===== EXCERPT TO READ =====
Fitch Affirms HP Inc.'s IDR at 'BBB+/F2' on Samsung Printer Business Acquisition
Fitch expects the acquisition of Samsung's printer business to strengthen HP's modest position in the A3 copier segment by adding laser print intellectual property (IP) and engines to HP's product offerings. The deal also adds Samsung's $1.8 billion of fiscal 2015 revenue, primarily in the A4 segment, bolstering HP's strong A4 segment leadership. Operating EBITDA was not disclosed but Fitch believes Samsung's printer business profitability is likely well below that of HP's, given lower scale.
HP believes there are meaningful cost synergies related to the deal by leveraging the A4 segment supply chain and elimination of duplicate non-revenue-generating costs. HP expects $150 million to $200 million of costs associated with the integration, which will be paid within the first three years after close. At the same time, Fitch believes integration risks are meaningful, given potential complexities around cross-border deals. HP will migrate Samsung's A4 segment products to HP branded products over time, benefitting the company's relationship with Canon, which provides original equipment manufacturer (OEM) services for HP's A4 segment products.
HP announced it entered into a definitive agreement to buy Samsung's printer business for $1.05 billion in cash. Fitch believes HP is likely to use available cash (the majority of which Fitch believes is located outside the U. S. as of July 31, 2016) to fund the transaction. In connection with the deal, Samsung has agreed to buy $100 million to $300 million of HP common stock after the deal closes. HP expects to close the acquisition within 12 months, subject to regulatory approvals and customary closing conditions.
===== DATASET CONTENT =====
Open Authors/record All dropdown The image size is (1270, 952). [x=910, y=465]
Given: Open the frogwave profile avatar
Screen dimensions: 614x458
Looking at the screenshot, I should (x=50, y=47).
=====
* [INSTRUCTIONS]
1. According to the HP deal report, how much cash will HP pay for Samsung's printer business?
2. From the HP deal report, write out everything from "HP announced it" down to "customary closing conditions.".
The material comes from a separate source and has nothing to do with the HP deal report.

* [SOLUTIONS TO THE TASKS]
1. $1.05 billion in cash.

2.
HP announced it entered into a definitive agreement to buy Samsung's printer business for $1.05 billion in cash. Fitch believes HP is likely to use available cash (the majority of which Fitch believes is located outside the U. S. as of July 31, 2016) to fund the transaction. In connection with the deal, Samsung has agreed to buy $100 million to $300 million of HP common stock after the deal closes. HP expects to close the acquisition within 12 months, subject to regulatory approvals and customary closing conditions.